Sir Har: And your ladyship the empress.

An event in which some macaronis were involved, and which brought them great discredit, was the famous 'Vauxhall affray' of July 1773. While walking in Vauxhall Gardens the actress Mrs Hartley 'was put out of countenance by what she deemed the impudent looks of four or five gentlemen'; her companion Parson Henry Bate (afterwards Sir Henry Bate Dudley) remonstrated with the young men; but one of them, 'a little effeminate being, whom I afterwards found to be a Mr Fitz-Gerall, came up to me, dressed a la Macaroni, and impertinently asked me "whether any man had not a right to look at a fine woman".' After some heated exchanges among which the parson made fun of Fitzgerald – 'the dress, hat and feather, a miniature picture pendant at his snow-white bosom, and a variety of other delicate appendages to this man of fashion, were naturally seized on by me, and set off to the best advantage' – there followed a 'bruising match' in which Bate defeated a supposed Captain Miles, a servant of Fitzgerald. The newspapers were full of this affair and of the humiliation of the macaronis, and Bate was said to have acquired the name of the Fighting Parson.

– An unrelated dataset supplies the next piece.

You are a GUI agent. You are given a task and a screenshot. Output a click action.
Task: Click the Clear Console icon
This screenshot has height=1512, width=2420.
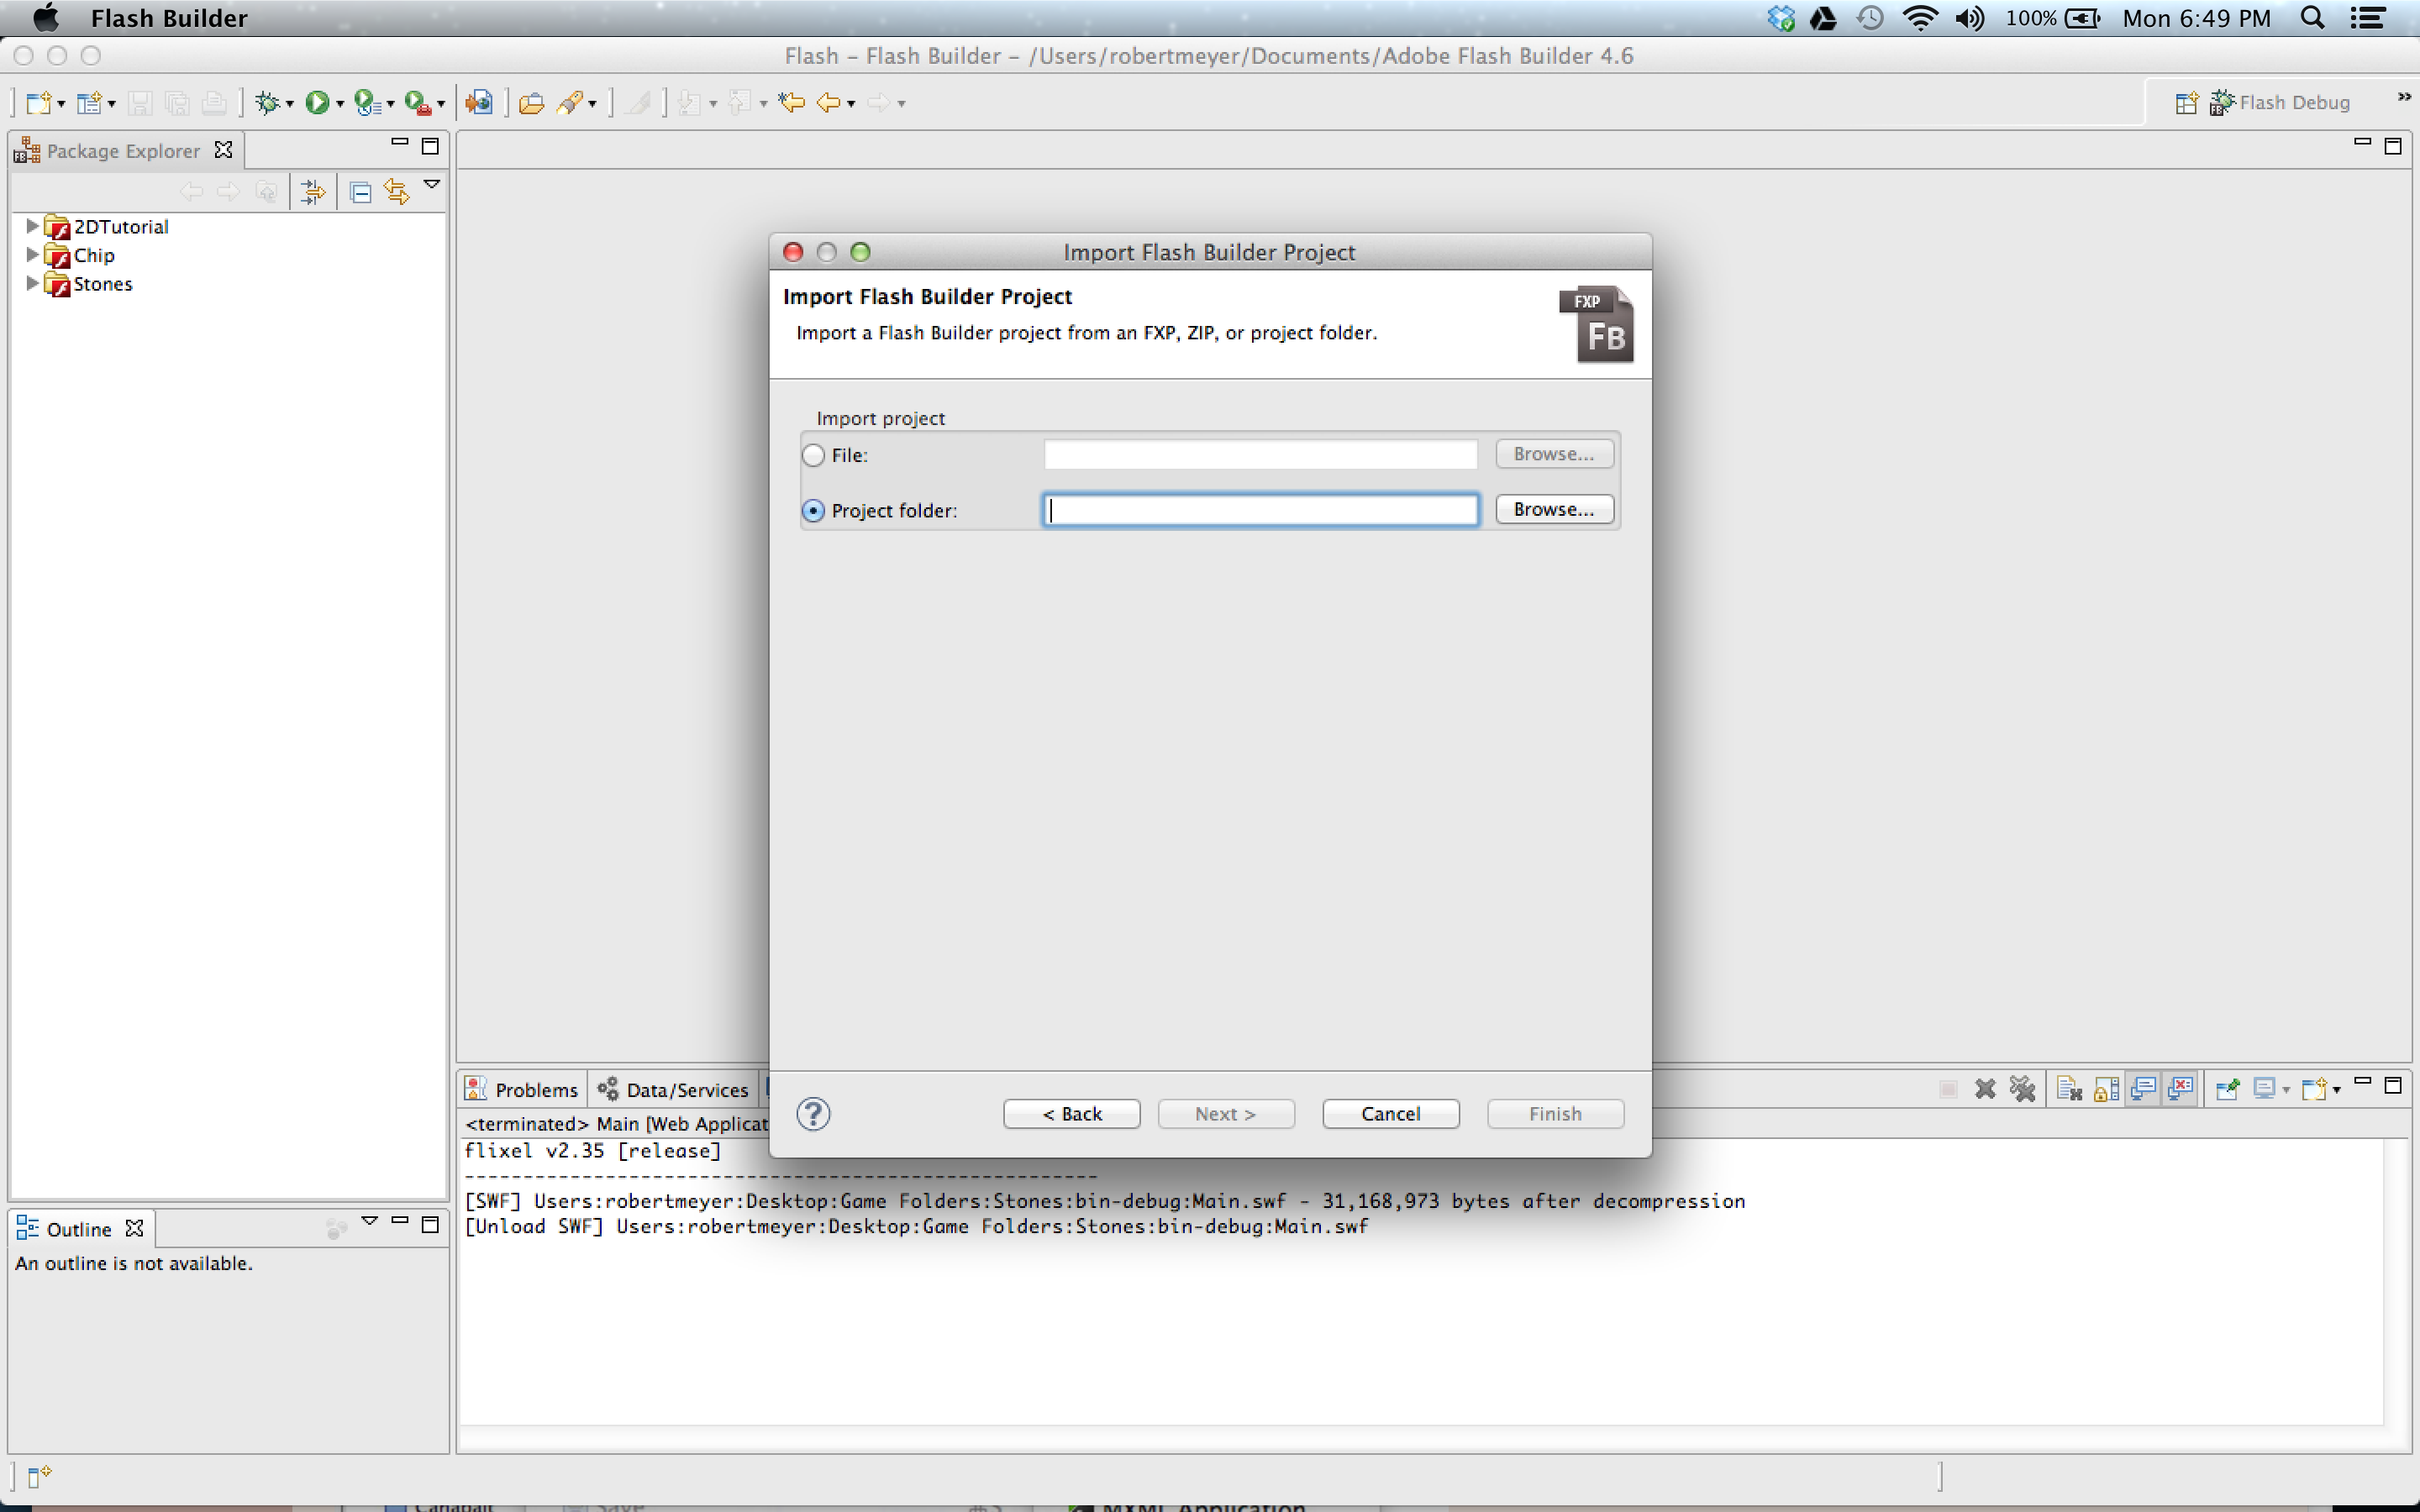pos(2068,1089)
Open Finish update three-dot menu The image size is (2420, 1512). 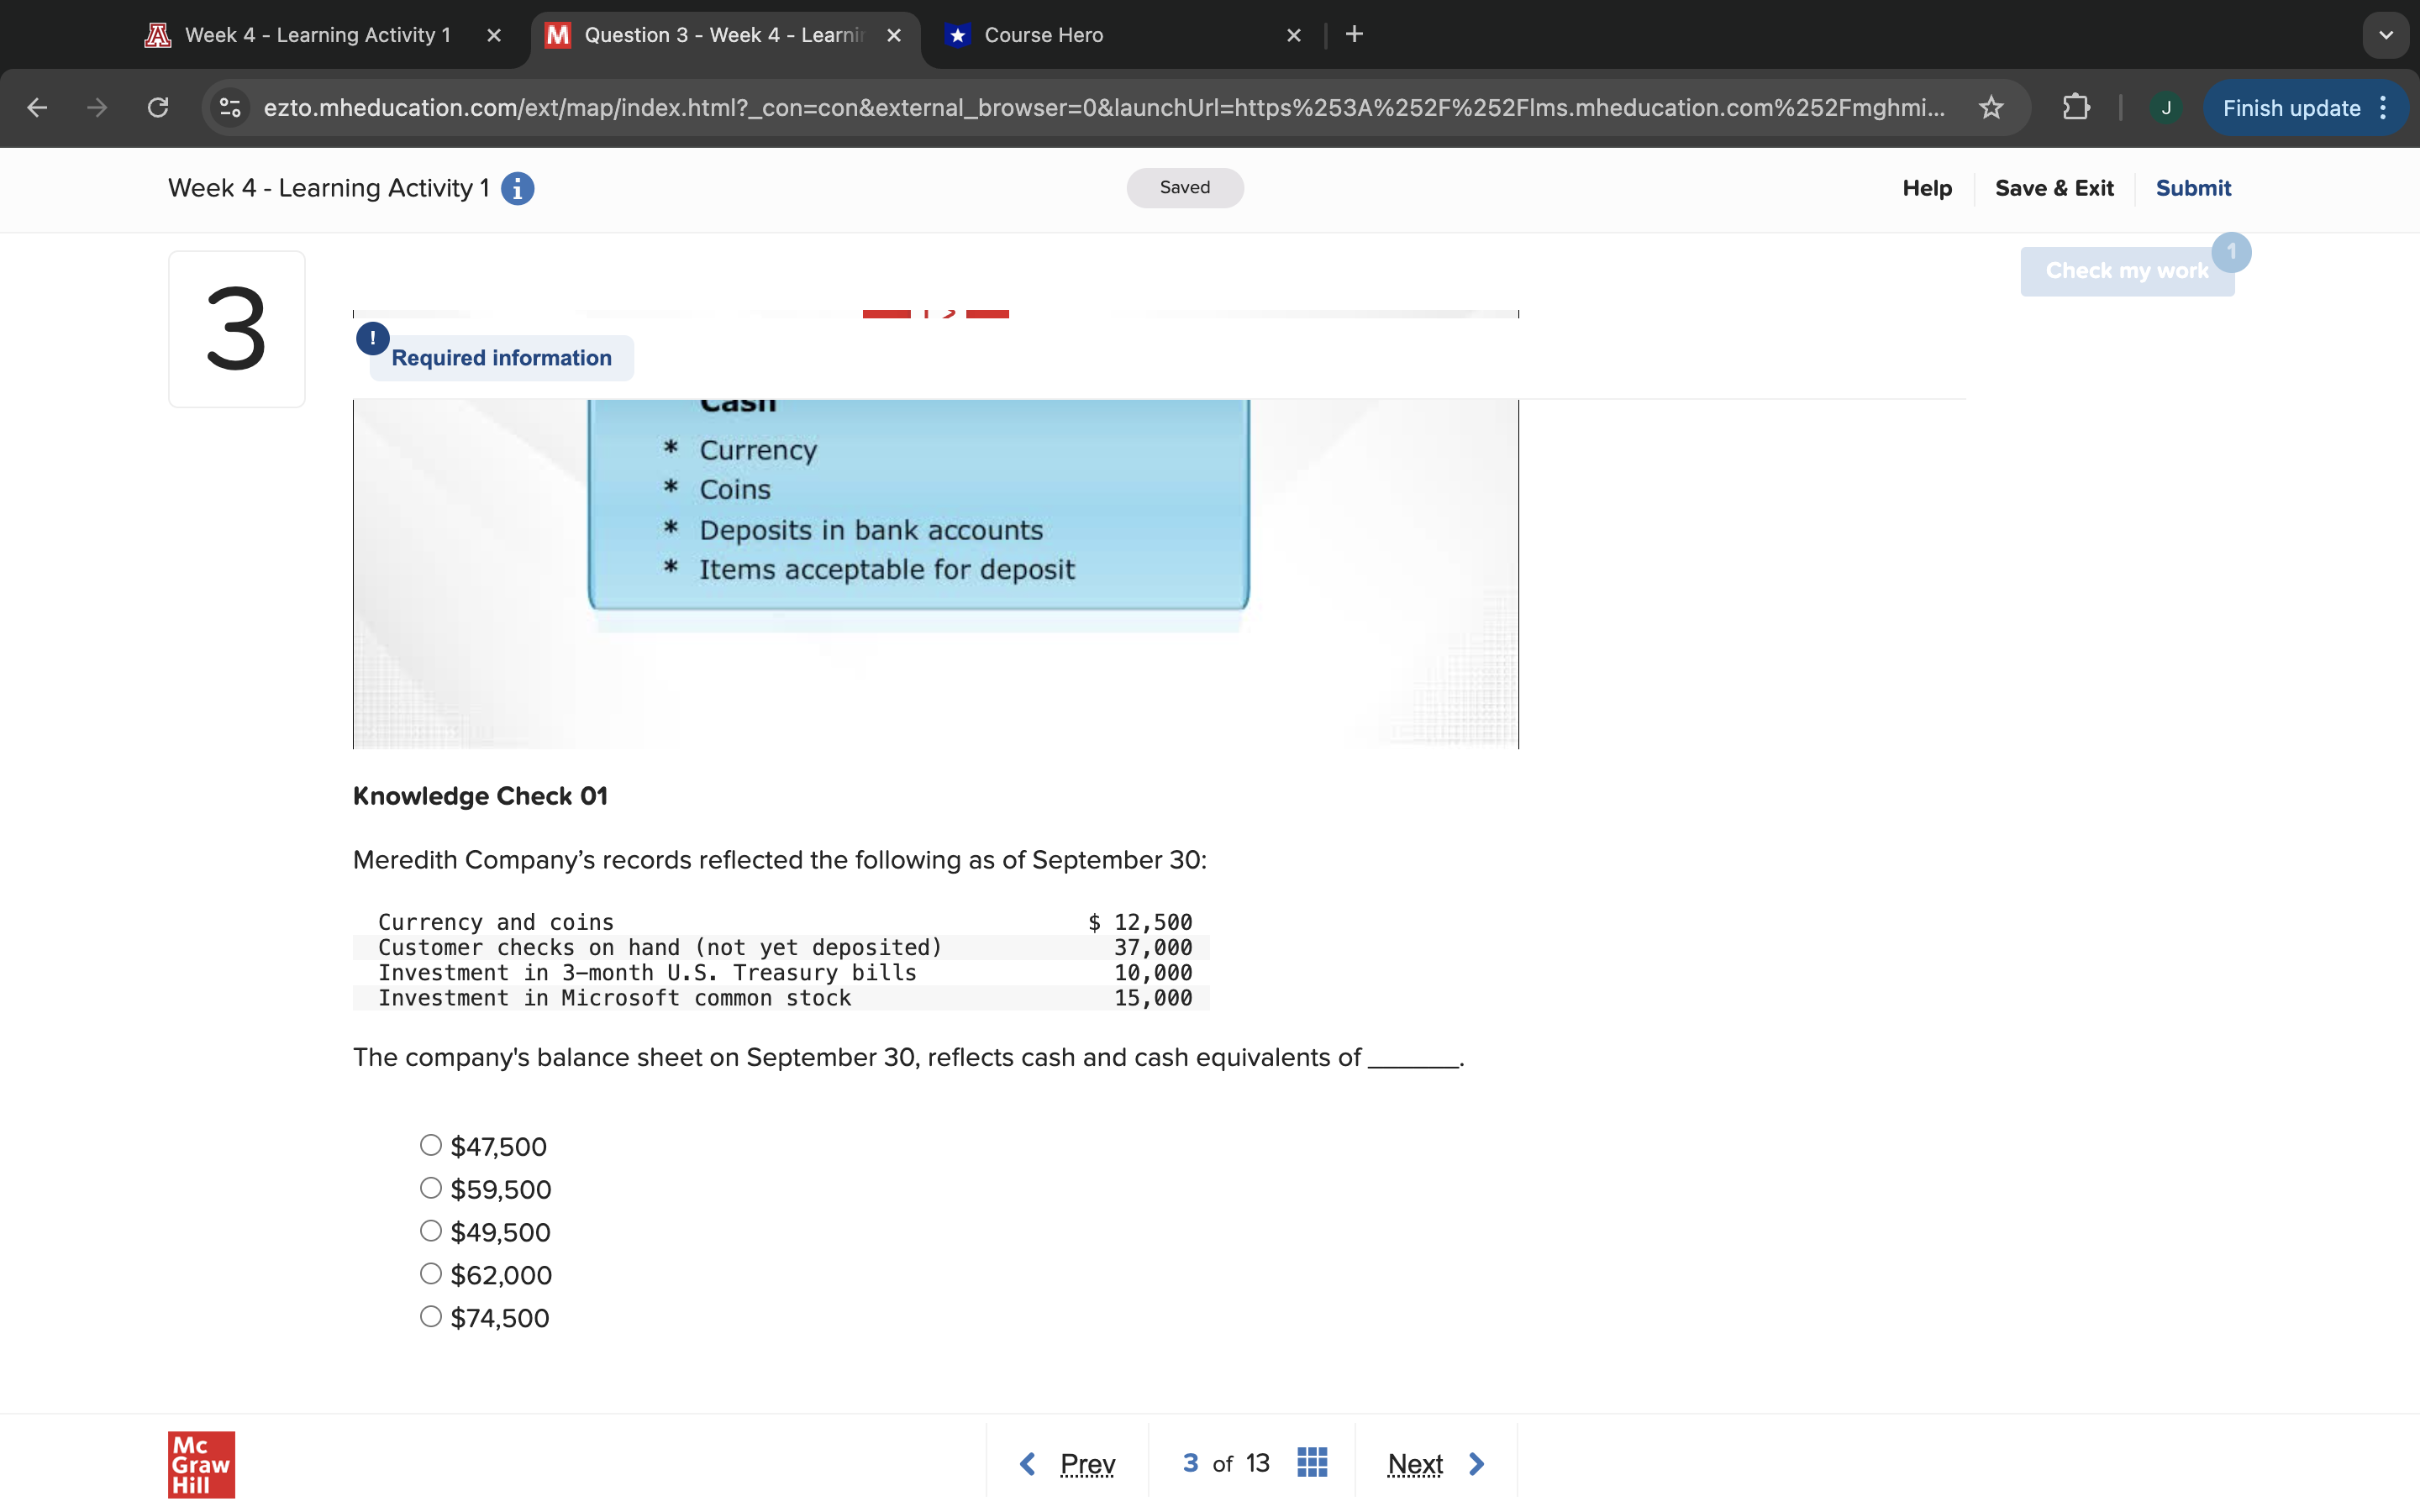2384,108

Two physicians in "macaroni" fashions. Etching by J. Johnson after J.W.B., 1772.

Like all such fashions, the macaroni craze could not be prolonged indefinitely and some months after the Vauxhall affray Walpole remarked on their disappearance from the fashionable scene: 'Even the Maccaronis degenerate; they have lost all their money and credit and ruin nobody but their tailors' (February 1774). By 1776, according to Fanny Burney, even the word was was no longer the 'ton'.

One of the main reasons for the decline of the macaroni in high society was, of course, the fact that the fashion was taken up by the City, and even by the lower classes as it worked its way down. In its exaggerated form it excited contempt; in the comedy The Macaroni, performed in 1773 at the theatre in the Haymarket, the main character Epicene, whom we see being dressed by his French valet, complains that it is impossible to introduce Italian fashions in England because of the hostility they aroused.

Yet by exaggerating the trends towards a slender figure as typified by the narrow cut coat, the macaronis were merely in advance of the fashion uniformly adopted by the outbreak of the French Revolution. Modern men, in addition, might be grateful for the innovation (in pursuit of an unbroken narrow line) of the inside pocket introduced by the macaronis and firmly established by the late 1770s.

The macaronis provided entertainment to their contemporaries for a decade, and to the social historian a revealing side line on the vagaries of fashion.